## Problem details
Nothing in the records may be left out or reworded; return them exactly.

## Records for this exercise
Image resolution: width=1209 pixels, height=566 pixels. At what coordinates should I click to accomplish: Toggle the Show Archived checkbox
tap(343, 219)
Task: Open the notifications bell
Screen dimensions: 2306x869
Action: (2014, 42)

## The answer
Image resolution: width=1209 pixels, height=566 pixels. At what coordinates should I click to accomplish: Toggle the Show Archived checkbox
tap(343, 219)
Task: Open the notifications bell
Screen dimensions: 2306x869
Action: (2014, 42)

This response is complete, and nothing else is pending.